Some people were saying the brouhaha was much ado about nothing. As one innovation consultant put it, a CEO’s undergraduate studies are “of no significance whatsoever in deciding whether he can do the job,” calling the erroneous degree a “minor technicality.” Others have even asked “who cares?”
But they’re all missing the point. Even if a college degree has little bearing on a CEO’s abilities, Thompson was in a position of leadership in which his actions would be watched by thousands of employees. Claiming a degree that doesn’t exist (or, if someone else put it in there, not taking the time to correct it in public documents) is a pretty basic no-no in the workplace.
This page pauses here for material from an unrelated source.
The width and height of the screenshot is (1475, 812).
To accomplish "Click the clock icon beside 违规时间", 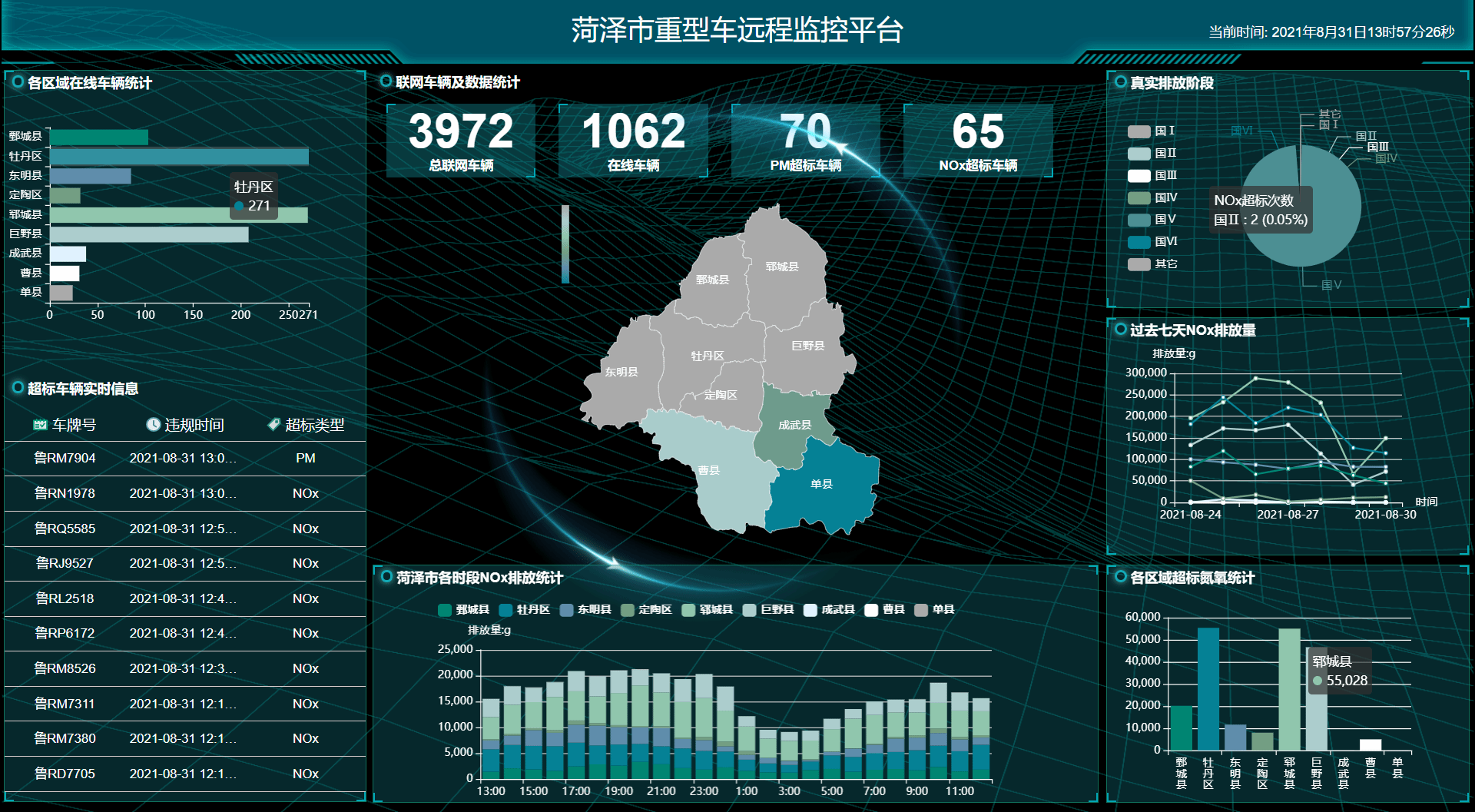I will 153,425.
A Yahoo spokesperson said the company would not comment beyond its news release, and Thompson himself was not reachable for comment.
But it’s not the size of the alleged error that matters, it’s the impact it could have on others. If Thompson had remained CEO, it could have created a double standard that would upset many employees. Not to mention, most Silicon Valley engineers are accustomed to getting job offers more often than most of us get credit card solicitations. These companies value flat hierarchies, casual cultures and systems that reward true talent, not lofty titles. Letting something like this slide might be acceptable in some places — but probably not in a struggling Internet company with an in-demand workforce who could pick up and leave as soon as workplace morale starts to go down.
That’s not the only reason Thompson’s departure seemed likely. Had the board let him stay, employees might have been left wondering who they could and couldn’t trust. And the media and Daniel Loeb, the activist investor, would have continued to press for answers, keeping alive a distraction to a company that doesn’t need it. (Along with announcing a new interim CEO, Yahoo said Sunday that Loeb will get three seats on the company’s board and that it is settling the pending proxy contest with his hedge fund.)
In the end, it doesn’t really matter how great Thompson’s experience in his former jobs might have been, or who may have first cast doubt on his resume, or how disruptive his departure could be at a company that has had six CEOs (four designated and two interim) in five years. When credibility is called into question, everything else comes second.